EXTRAIT PRÉSENTÉ:
________

Nous verrons donc ces pucelettes sacrifiées et dévorées comme les représentations imaginaires de cette gestion de l’inconscient collectif, représentations imaginaires de la construction de la conscience et du moi, de la médiation cyclique entre l’homme et sa matière première. L’anima ainsi fonctionnalisée est bien l’archétype de « l’appel psychologique » (J. HILLMAN) car avant de devenir conscients, nous devons commencer par entrevoir que nous sommes inconscients. 
L’enfant sacrifiée est le prélude à la venue du héros. Elle était, tout à l’heure, le second terme d’une différenciation, elle devient à présent qu’elle est délivrée, le troisième terme d’une transcendance, d’un au-delà du combat avec le dragon. 
Comme le disait le poète Reiner-Maria RILKE « Tous les dragons de notre vie ne sont sans doute que des princesses qui attendent de nous voir beaux et courageux. »  

3.Le héros.  
Le temps, initialement circulaire, éternel, s’est « décircularisé » pour se « spiraler » et progresser. Il faut que cette germination d’un féminin dans le noir, la nigredo des alchimistes, aboutisse et voie le jour. Il faut, au risque de rester à jamais dans l’inconscience primordiale sans fin, qu’un point de rupture se pose sur cet enchaînement, qu’une insurrection voie le jour. Comme Zeus, aidé par sa mère Rhéa, fut dérobé aux appétits dévorateurs de l’ogre Cronos . Ecoutons Hésiode, cité par Michel CAUTAERTS, décrire cet épisode dans sa « Théogonie » : « Mais vint le jour où elle allait mettre au monde Zeus, père des dieux et des hommes ; elle suppliait alors ses parents, Terre et Ciel Etoilé, de former avec elle un plan qui lui permît d’enfanter son fils en cachette […] 
ils l’amenèrent à Lyctos, au gras pays de Crète, le jour où elle devait enfanter le dernier de ses fils, le grand Zeus ; et ce fut l’énorme Terre qui lui reçut son enfant pour le nourrir et le soigner dans la vaste Crète. 
L’emportant donc à la faveur des ombres de la Nuit rapide, elle atteignit les premières hauteurs du Dictos, et, de ses mains, elle le cacha au creux d’un antre inaccessible, dans les profondeurs secrètes de la Terre divine, aux flancs du mont Egéon,que recouvrent des bois épais. Puis, entourant de langes une grosse pierre, elle le remit au puissant seigneur, fils de Ciel, premier roi des dieux, qui la saisit de ses mains et l’engloutit dans son ventre, le malheureux !, sans que son cœur se doutât que, pour plus tard, à la place de cette pierre, c’était son fils, invincible et impassible, qui conservait la vie et qui devait bientôt, par sa force et ses bras, triompher de lui, le chasser de son trône et régner à son tour parmi les immortels. » (M. CAUTAERTS, « Couples des dieux, couples des hommes. De la mythologie à la psychanalyse au quotidien »)

________

MATÉRIEL FOURNI:

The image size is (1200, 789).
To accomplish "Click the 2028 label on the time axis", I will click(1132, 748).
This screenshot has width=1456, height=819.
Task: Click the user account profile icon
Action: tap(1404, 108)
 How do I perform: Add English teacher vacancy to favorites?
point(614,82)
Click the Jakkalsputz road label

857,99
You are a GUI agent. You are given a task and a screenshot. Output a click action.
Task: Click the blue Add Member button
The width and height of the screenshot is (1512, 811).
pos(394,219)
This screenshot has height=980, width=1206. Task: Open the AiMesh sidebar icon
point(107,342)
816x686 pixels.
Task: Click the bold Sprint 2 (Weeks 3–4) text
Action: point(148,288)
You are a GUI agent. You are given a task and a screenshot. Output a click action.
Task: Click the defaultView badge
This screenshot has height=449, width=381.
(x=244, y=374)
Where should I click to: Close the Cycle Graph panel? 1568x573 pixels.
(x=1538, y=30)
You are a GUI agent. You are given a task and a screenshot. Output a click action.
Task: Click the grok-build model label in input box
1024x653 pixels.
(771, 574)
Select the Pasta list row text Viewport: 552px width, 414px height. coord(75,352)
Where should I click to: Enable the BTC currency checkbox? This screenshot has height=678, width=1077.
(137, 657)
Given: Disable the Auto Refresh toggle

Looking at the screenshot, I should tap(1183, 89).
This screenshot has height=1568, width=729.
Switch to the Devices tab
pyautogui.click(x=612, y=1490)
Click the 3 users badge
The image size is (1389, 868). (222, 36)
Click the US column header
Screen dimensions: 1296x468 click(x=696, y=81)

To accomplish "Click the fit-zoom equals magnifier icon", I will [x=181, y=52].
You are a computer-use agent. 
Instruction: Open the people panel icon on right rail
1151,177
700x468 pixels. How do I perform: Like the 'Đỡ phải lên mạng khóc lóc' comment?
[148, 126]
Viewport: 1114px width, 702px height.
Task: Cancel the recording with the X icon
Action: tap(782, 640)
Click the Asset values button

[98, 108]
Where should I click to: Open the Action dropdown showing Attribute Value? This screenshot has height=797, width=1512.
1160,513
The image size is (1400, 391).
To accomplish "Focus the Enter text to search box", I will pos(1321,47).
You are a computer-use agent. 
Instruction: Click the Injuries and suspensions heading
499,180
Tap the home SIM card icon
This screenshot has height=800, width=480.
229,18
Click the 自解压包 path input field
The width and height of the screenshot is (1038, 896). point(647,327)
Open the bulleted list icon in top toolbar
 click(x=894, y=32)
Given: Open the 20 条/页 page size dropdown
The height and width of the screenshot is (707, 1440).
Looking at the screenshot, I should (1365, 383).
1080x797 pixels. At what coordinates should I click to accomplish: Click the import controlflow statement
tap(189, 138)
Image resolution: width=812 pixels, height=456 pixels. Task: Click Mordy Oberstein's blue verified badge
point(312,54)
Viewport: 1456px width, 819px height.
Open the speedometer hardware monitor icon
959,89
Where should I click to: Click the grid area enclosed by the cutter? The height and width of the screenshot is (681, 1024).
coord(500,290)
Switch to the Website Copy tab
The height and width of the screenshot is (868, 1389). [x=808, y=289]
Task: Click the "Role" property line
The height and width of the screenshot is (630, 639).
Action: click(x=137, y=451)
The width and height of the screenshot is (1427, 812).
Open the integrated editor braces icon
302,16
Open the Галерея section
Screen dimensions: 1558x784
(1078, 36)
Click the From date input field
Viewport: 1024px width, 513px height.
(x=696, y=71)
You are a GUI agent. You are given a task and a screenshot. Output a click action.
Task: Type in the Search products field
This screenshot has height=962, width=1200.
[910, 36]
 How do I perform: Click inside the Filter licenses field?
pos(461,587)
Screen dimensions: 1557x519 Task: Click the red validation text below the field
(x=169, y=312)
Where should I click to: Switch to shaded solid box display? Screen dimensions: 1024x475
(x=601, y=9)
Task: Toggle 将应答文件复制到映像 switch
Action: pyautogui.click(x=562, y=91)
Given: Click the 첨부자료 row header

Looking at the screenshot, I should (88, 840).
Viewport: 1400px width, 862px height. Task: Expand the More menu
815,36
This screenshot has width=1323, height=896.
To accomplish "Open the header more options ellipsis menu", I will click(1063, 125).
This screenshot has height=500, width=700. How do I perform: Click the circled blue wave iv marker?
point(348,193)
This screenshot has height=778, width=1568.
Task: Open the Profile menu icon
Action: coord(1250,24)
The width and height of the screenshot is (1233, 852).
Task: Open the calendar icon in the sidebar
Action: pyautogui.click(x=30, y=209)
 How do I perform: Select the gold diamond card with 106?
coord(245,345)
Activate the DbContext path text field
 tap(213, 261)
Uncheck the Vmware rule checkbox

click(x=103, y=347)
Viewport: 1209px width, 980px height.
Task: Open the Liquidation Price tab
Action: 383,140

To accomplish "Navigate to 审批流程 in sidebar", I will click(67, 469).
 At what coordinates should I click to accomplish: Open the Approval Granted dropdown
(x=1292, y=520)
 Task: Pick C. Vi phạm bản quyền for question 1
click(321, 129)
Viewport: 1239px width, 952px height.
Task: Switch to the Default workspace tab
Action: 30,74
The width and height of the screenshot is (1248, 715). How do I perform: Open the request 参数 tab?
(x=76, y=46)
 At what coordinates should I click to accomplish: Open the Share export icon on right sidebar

________

CONSIGNES:
A. Dites si chacune des affirmations suivantes concorde avec le texte sur l’enfant sacrifiée et le héros, en répondant par oui ou par non et en citant à l’identique les mots du texte qui tranchent. (i) Le texte attribue à Rilke la phrase sur les dragons qui seraient des princesses. (ii) Le passage d’Hésiode est cité par l’intermédiaire de J. Hillman. (iii) Le premier roi des dieux engloutit une pierre à la place de son fils.
B. Relevez toutes les personnes que le texte sur l’enfant sacrifiée et le héros nomme comme auteurs cités.
C. Reproduisez fidèlement le texte sur l’enfant sacrifiée et le héros depuis les mots "Comme le disait" jusqu’aux mots "3.Le héros." inclus.

RÉPONSES PAR TÂCHE:
A.
(i) Oui : « Comme le disait le poète Reiner-Maria RILKE ».
(ii) Non : « Ecoutons Hésiode, cité par Michel CAUTAERTS ».
(iii) Oui : « qui la saisit de ses mains et l’engloutit dans son ventre » et « à la place de cette pierre, c’était son fils ».

B. J. HILLMAN, Reiner-Maria RILKE, Hésiode, Michel CAUTAERTS.

C.
Comme le disait le poète Reiner-Maria RILKE « Tous les dragons de notre vie ne sont sans doute que des princesses qui attendent de nous voir beaux et courageux. »  

3.Le héros.